▸ Dataset:
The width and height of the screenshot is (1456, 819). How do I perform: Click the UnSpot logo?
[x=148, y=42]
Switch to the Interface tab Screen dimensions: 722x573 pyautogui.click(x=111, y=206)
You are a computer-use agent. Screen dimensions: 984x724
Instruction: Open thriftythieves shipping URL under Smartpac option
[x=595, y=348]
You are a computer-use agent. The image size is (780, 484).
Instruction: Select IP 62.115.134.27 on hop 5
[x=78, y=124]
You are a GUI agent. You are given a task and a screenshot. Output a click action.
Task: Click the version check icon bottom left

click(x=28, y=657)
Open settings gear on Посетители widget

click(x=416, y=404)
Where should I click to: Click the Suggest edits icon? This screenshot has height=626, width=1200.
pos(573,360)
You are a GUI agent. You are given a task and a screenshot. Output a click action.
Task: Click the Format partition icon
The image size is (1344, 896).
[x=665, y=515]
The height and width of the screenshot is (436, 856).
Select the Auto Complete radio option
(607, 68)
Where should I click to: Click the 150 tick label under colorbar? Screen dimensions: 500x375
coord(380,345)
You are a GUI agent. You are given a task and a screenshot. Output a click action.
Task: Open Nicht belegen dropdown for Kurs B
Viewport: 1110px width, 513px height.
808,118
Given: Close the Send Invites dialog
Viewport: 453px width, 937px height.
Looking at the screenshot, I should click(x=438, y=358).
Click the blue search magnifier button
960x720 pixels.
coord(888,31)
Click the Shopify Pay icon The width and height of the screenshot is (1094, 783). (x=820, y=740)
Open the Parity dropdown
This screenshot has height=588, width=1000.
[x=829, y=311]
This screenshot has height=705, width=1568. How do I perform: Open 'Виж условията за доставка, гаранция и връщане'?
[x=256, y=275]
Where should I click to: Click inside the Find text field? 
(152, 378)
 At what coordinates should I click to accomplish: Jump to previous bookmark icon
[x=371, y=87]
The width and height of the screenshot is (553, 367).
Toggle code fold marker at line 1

▸ Exercise description:
Repeat all the material, keeping each line identical.

▸ Solution to the problem:
The width and height of the screenshot is (1456, 819). How do I perform: Click the UnSpot logo?
[x=148, y=42]
Switch to the Interface tab Screen dimensions: 722x573 pyautogui.click(x=111, y=206)
You are a computer-use agent. Screen dimensions: 984x724
Instruction: Open thriftythieves shipping URL under Smartpac option
[x=595, y=348]
You are a computer-use agent. The image size is (780, 484).
Instruction: Select IP 62.115.134.27 on hop 5
[x=78, y=124]
You are a GUI agent. You are given a task and a screenshot. Output a click action.
Task: Click the version check icon bottom left

click(x=28, y=657)
Open settings gear on Посетители widget

click(x=416, y=404)
Where should I click to: Click the Suggest edits icon? This screenshot has height=626, width=1200.
pos(573,360)
You are a GUI agent. You are given a task and a screenshot. Output a click action.
Task: Click the Format partition icon
The image size is (1344, 896).
[x=665, y=515]
The height and width of the screenshot is (436, 856).
Select the Auto Complete radio option
(607, 68)
Where should I click to: Click the 150 tick label under colorbar? Screen dimensions: 500x375
coord(380,345)
You are a GUI agent. You are given a task and a screenshot. Output a click action.
Task: Open Nicht belegen dropdown for Kurs B
Viewport: 1110px width, 513px height.
808,118
Given: Close the Send Invites dialog
Viewport: 453px width, 937px height.
Looking at the screenshot, I should click(x=438, y=358).
Click the blue search magnifier button
960x720 pixels.
coord(888,31)
Click the Shopify Pay icon The width and height of the screenshot is (1094, 783). (x=820, y=740)
Open the Parity dropdown
This screenshot has height=588, width=1000.
[x=829, y=311]
This screenshot has height=705, width=1568. How do I perform: Open 'Виж условията за доставка, гаранция и връщане'?
[x=256, y=275]
Where should I click to: Click inside the Find text field? 
(152, 378)
 At what coordinates should I click to accomplish: Jump to previous bookmark icon
[x=371, y=87]
The width and height of the screenshot is (553, 367).
Toggle code fold marker at line 1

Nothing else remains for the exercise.